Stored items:

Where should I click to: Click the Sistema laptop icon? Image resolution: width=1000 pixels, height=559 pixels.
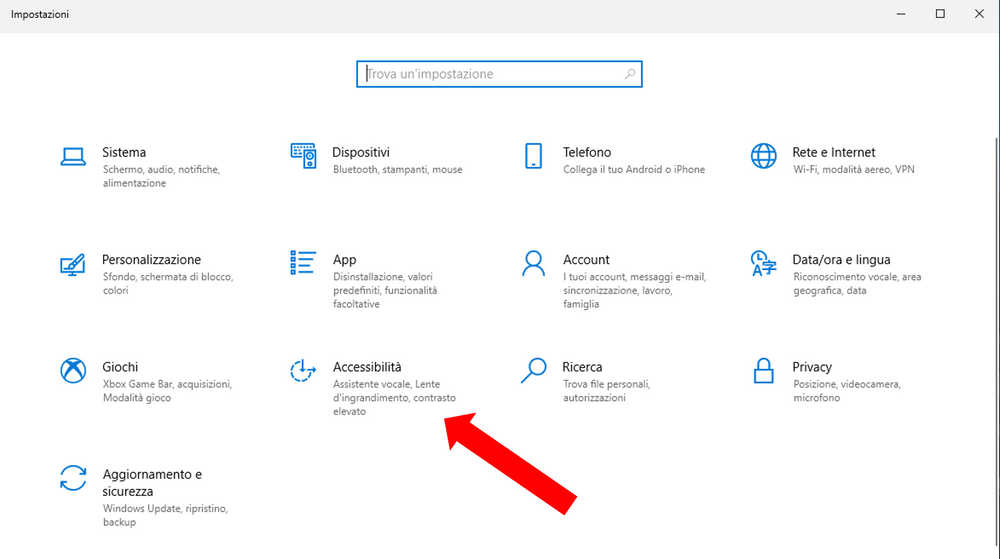pyautogui.click(x=72, y=156)
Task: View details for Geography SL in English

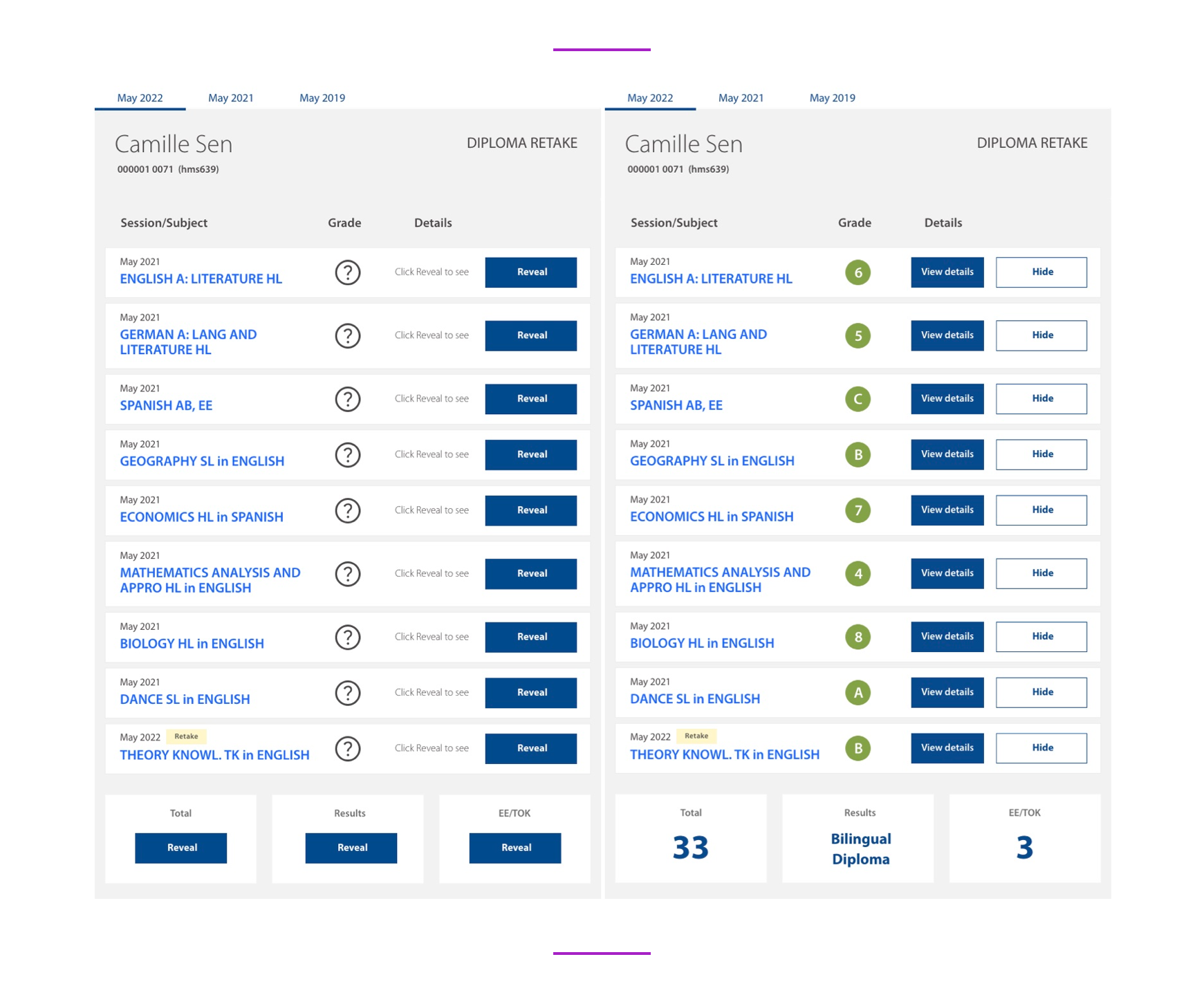Action: point(947,454)

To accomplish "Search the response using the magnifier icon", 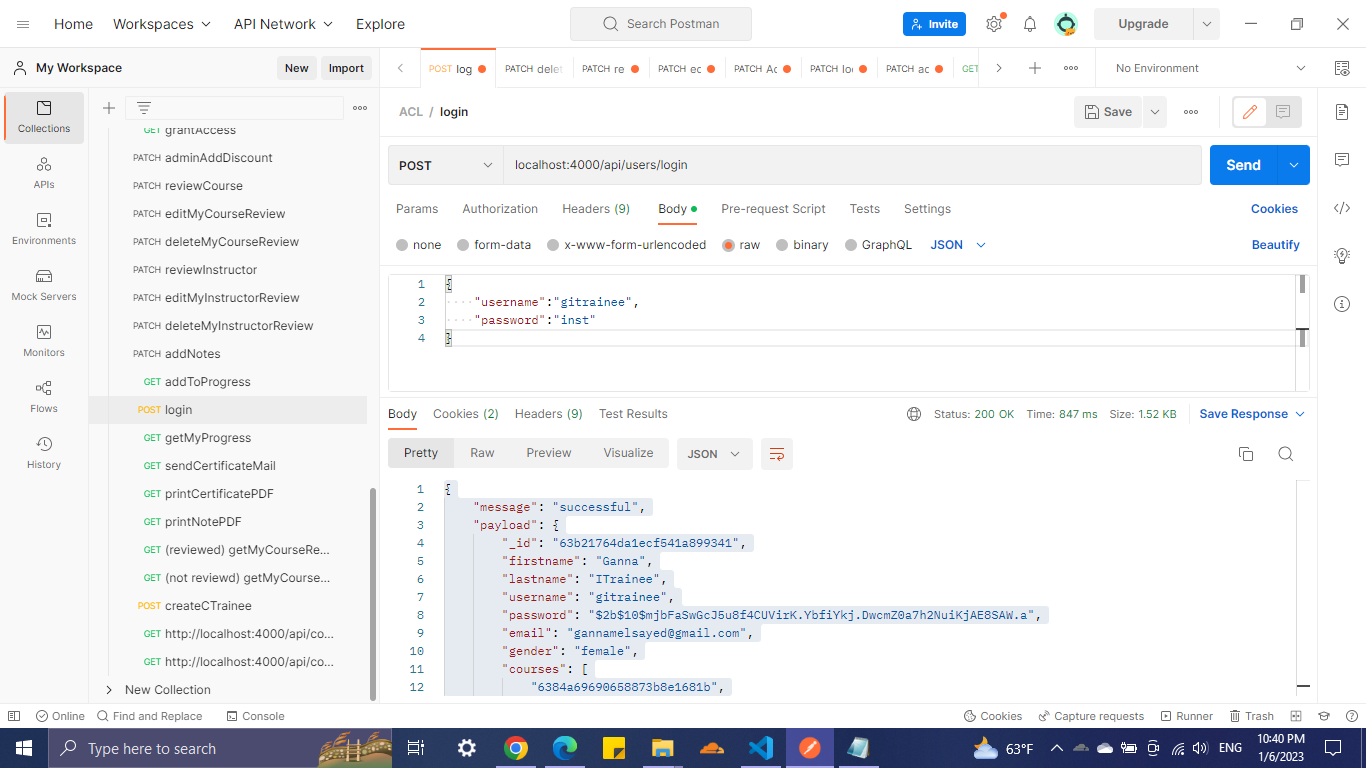I will tap(1286, 453).
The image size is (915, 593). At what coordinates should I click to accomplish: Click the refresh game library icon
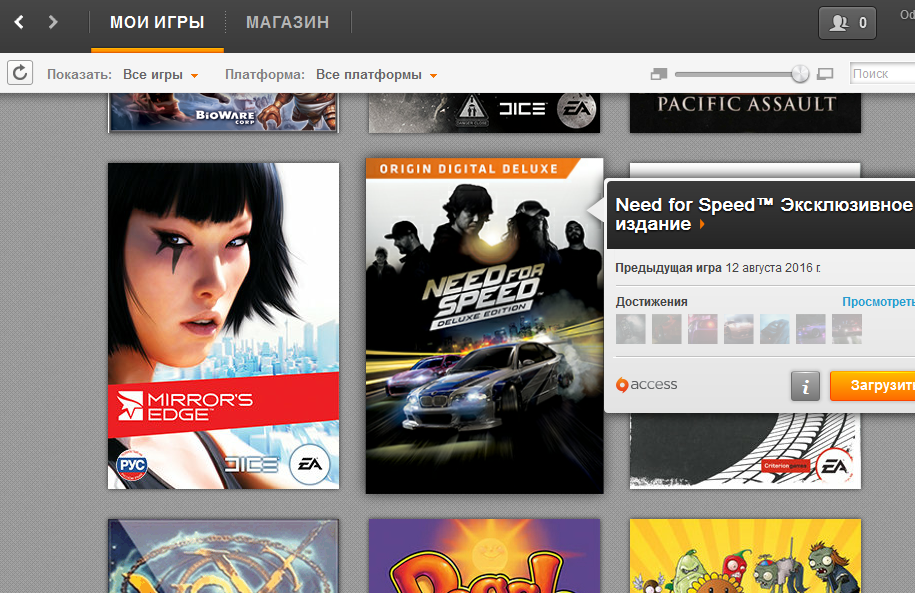(20, 73)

◆ **What you should do**:
From the line containing "The image size" down to the last line of the entries above, copy each line exactly and nothing more. Leave pictures out.

◆ **Response area**:
The image size is (915, 593). At what coordinates should I click to accomplish: Click the refresh game library icon
(20, 73)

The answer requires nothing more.